I soon found myself quibbling. It looked to me like Chomsky tried to solve the problem by definition, and I disagreed with his definition.
So the real question is, are there groupings well outside the structures of the major institutions of the society which go around them, hijack them, undermine them, pursue other courses without an institutional base, and so on and so forth? And that's a question of fact: do significant things happen because groups or subgroups are acting in secret outside the main structures of institutional power? [348]The important words here are "acting in secret outside the main structures of institutional power." Chomsky concedes the case of "the Reaganites, with their off-the-shelf subversive and terrorist activities" but claims that "that was sort of a fringe operation -- and in fact, part of the reason why a lot of it got exposed so quickly is because the institutions are simply too powerful to tolerate very much of that stuff."

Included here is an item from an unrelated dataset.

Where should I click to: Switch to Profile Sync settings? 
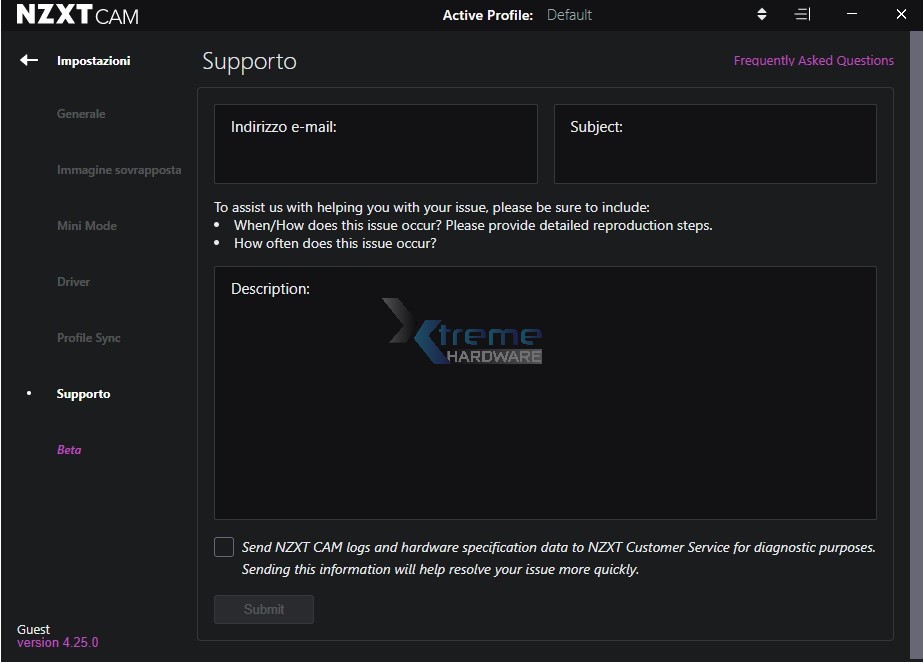(89, 338)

The 9/11 Truthers don't claim that the attacks were false-flag operations by "subgroups ... outside the main structures of institutional power"; they claim that that they were the work of the Bush-Cheney administration, who were inside the main structures of institutional power. One reason I don't take this claim seriously is Bush's reaction on the day of attacks: he went into hiding. If the attacks had been the work of his administration, I'd expect him to have given a vindictive press conference immediately to show his lack of fear and quick response to terrorism. When I've mentioned this to Truthers, they usually say that maybe Bush wasn't in the loop, but Cheney was. That should make no difference: if Bush was Cheney's pawn, as many people including liberals affect to believe, Bush would have played out his role. If I recall correctly, Laura Bush was in Washington DC that day and no one seemed to be worrying about her safety. But that's just proof that she was in on the plot, right? Has anyone considered the powerful possibility that she was the mastermind?
Maybe the problem word is "secret." Chomsky and other critics of US foreign policy have pointed out that our government's supposedly secret actions, such as the "secret" bombing of Cambodia by Nixon in 1969-70, were secret only to most Americans, not to their victims or the rest of the world. I don't disagree with that, but it doesn't change the fact that the US government and media conspired (in any reasonable sense of the word) to hide their discreditable and often illegal activities from the US public. Chomsky has also said, as I recall, that when Reagan's announcement of a US-backed terror campaign in Latin America met public criticism and resistance, the campaign simply went covert. The Johnson administration lied about the Tonkin Gulf in order to justify its escalation of the US invasion of Vietnam; that means that people inside "the main structures of power" conspired to mislead the public and the world. Many criminal actions by the US government were secret until they were uncovered by the Church congressional committee investigations or journalists acquiring restricted documents through the Freedom of Information of Act.
I don't mean to make too much of this; I don't mean to imply that Chomsky is now irrelevant, or a paid agent of the CIA. I think his working definition of "conspiracy" is too narrow, and doesn't reflect the way the people he's criticizing actually use the word. They're talking about people in the main structures of power, not outside it. Whether they're wrong is another matter. I don't take the 9/11 Truthers seriously, because of their assumption that anyone who rejects their account must therefore support US foreign policy generally and the War on Terror in particular. It takes some serious, willed tunnel vision and an Orwellian control of memory to say that of Chomsky. But at the same time, I always get suspicious when anyone, including Chomsky, dismisses a claim as a "conspiracy theory." Conspiracies do happen. Because they are secret, it's hard to learn the truth about them. It's as much a mistake to dismiss any talk of conspiracy as it is to jump to manufacture fantasies of conspiracy about an event. This is one of those areas where the truth isn't Out There but somewhere in between.